======== Text segment

# make weak signal stronger



## nikeman

My girlfriend just got an apartment and it has wireless internet set up around but her signal is always poor. Everynow and then it will jump up to 2 bars instead of the normal just 1 but not for long. The internet works pretty good but sometimes it just loses the connection which can be annoying. I need a way to make the wireless signal stronger so it wont cut off on me at random times. 

Thanks!


----------



## SoePayLay

Here is the 10 tips from microsoft:

10 tips for improving your wireless network

1. Rethink the location of your router. This may seem easy and obvious, but if you haven’t tried it yet, what are you waiting for? In order for the router to broadcast the best signal and receive replies from your computer(s), it should have free space all around. Don’t place your router underneath furniture, on the bottom shelf of a bookcase, behind a desk, next to metal cabinetry, or in the far corner of a room if you need to reach other rooms. If possible, place the router on an open table to improve its capabilities. Try keeping it near a doorway if the wireless signal in adjacent rooms is weak. This will require some experimentation, but relocating your router is free and only takes a few minutes.

2. Update the drivers for your network adapter. Especially if your computer is a few years old (as mine was when I experienced a problem in a new home), download fresher drivers. Confused? Fear not. Drivers are simply a special type of software that allows devices - like a wireless adaptor in your laptop - to communicate with the rest of your computer. Go to Control Panel > System > Hardware Tab > Device Manager. You’ll see a list of all your devices, including your wireless network adapter. Right click on the adapter and pursue the driver update, following the prompts. When I updated the drivers for my own network adaptor, I was able to improve my computer’s response to the home wireless signal.

================
======== Recorded information

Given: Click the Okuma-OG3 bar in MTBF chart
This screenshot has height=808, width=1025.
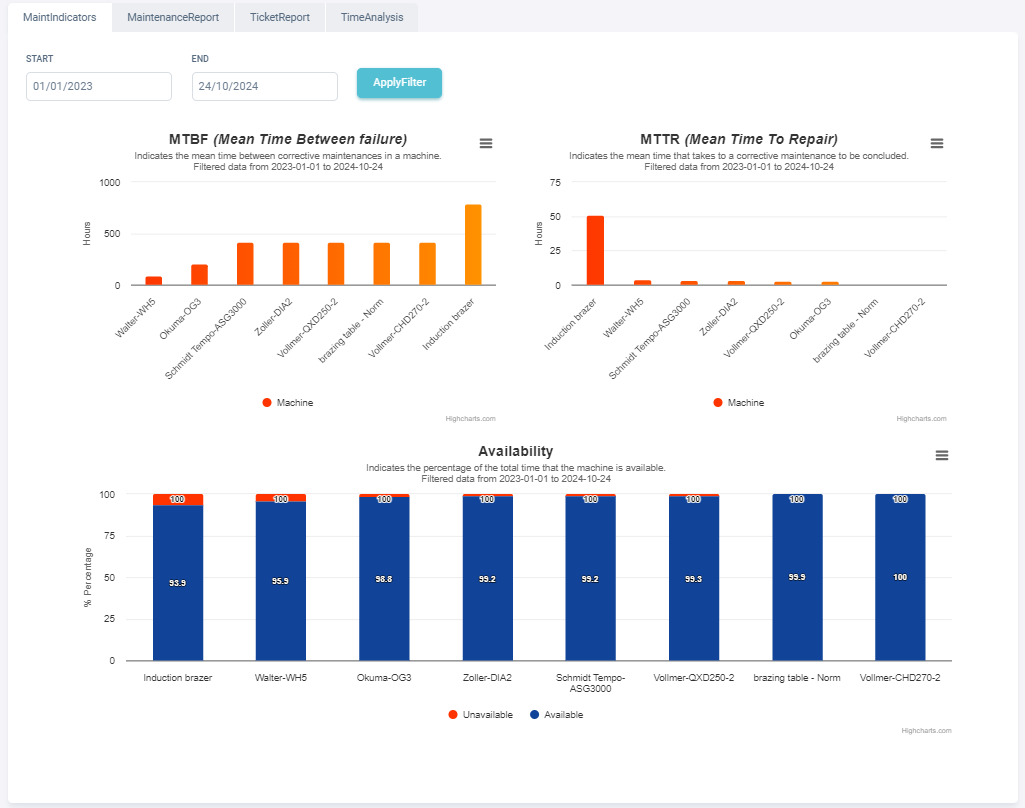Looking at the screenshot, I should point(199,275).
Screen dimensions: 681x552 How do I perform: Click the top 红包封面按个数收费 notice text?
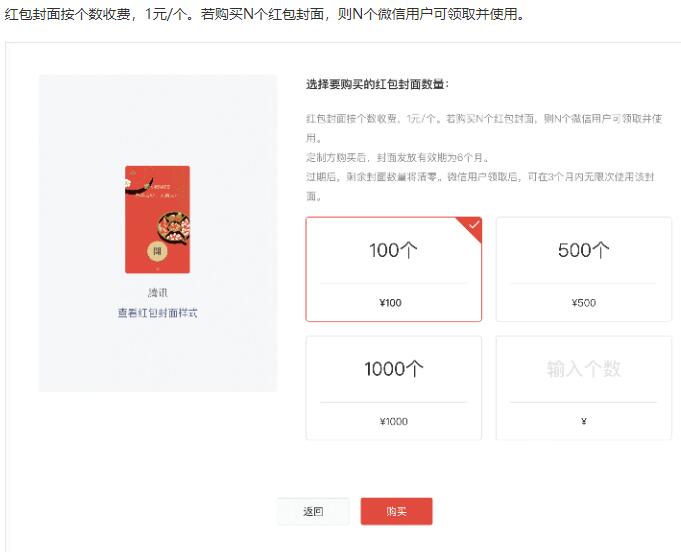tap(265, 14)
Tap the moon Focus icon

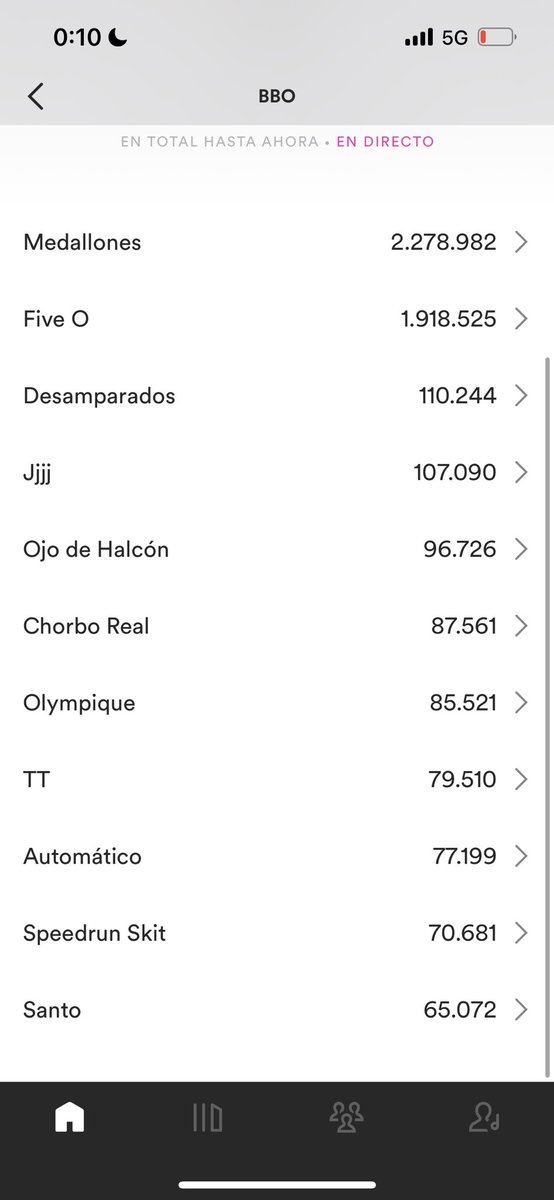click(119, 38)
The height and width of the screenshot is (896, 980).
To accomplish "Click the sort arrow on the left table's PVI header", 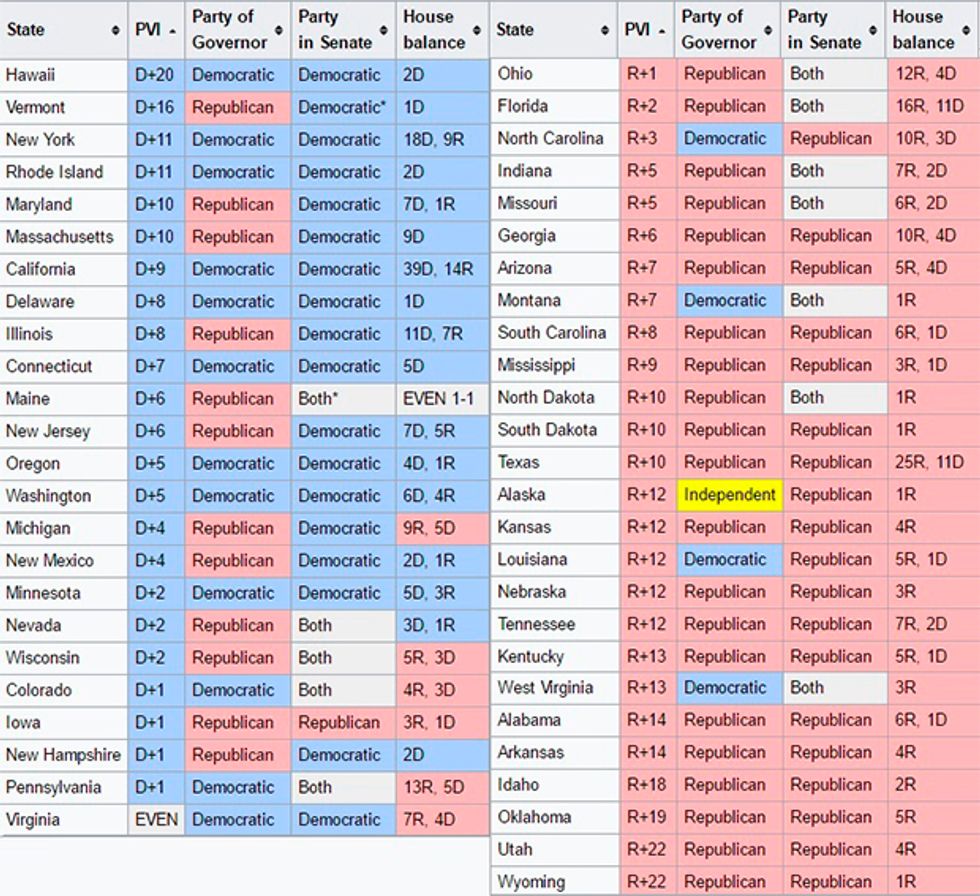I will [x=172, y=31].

================
======== Recorded information

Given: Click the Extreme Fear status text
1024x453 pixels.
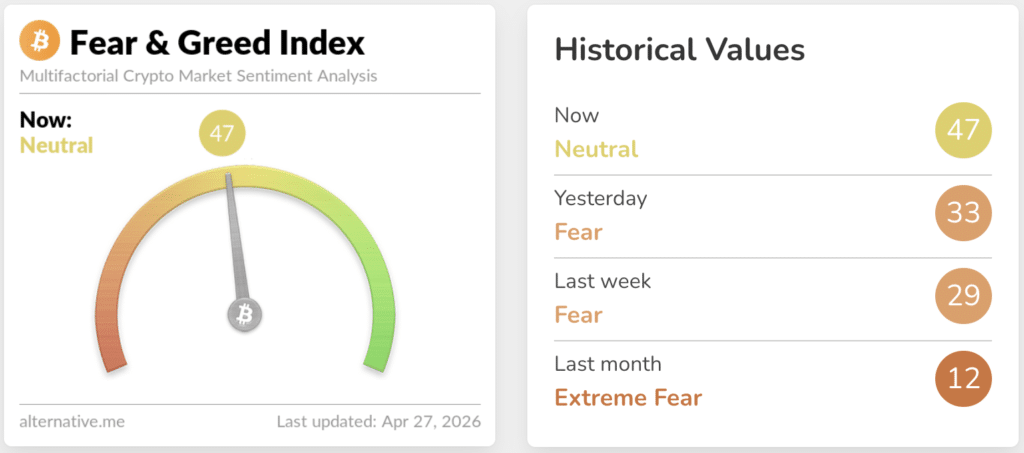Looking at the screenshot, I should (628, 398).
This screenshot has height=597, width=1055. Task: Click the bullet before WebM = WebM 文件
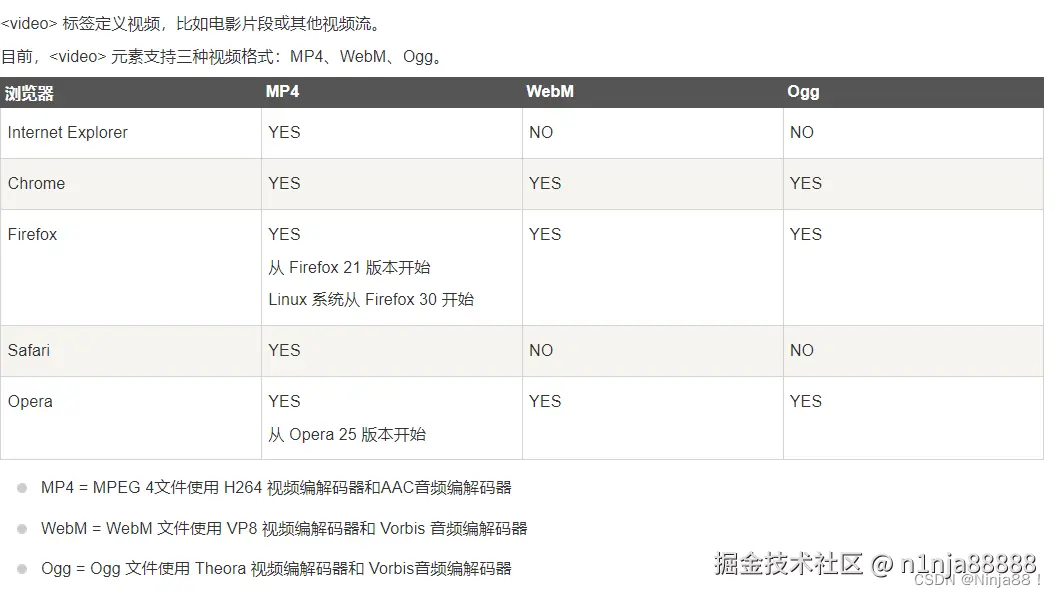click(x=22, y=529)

================

### Tasks to complete
1. The forum thread about a weak wireless signal names several spots where the router should not be placed. List all of them.
2. Reproduce the passage of the forum thread about a weak wireless signal word for word, starting with "## SoePayLay" and going on through "a few minutes.".

### Task-by-task results
1.
- Underneath furniture
- On the bottom shelf of a bookcase
- Behind a desk
- Next to metal cabinetry
- In the far corner of a room, if you need to reach other rooms

2.
## SoePayLay

Here is the 10 tips from microsoft:

10 tips for improving your wireless network

1. Rethink the location of your router. This may seem easy and obvious, but if you haven’t tried it yet, what are you waiting for? In order for the router to broadcast the best signal and receive replies from your computer(s), it should have free space all around. Don’t place your router underneath furniture, on the bottom shelf of a bookcase, behind a desk, next to metal cabinetry, or in the far corner of a room if you need to reach other rooms. If possible, place the router on an open table to improve its capabilities. Try keeping it near a doorway if the wireless signal in adjacent rooms is weak. This will require some experimentation, but relocating your router is free and only takes a few minutes.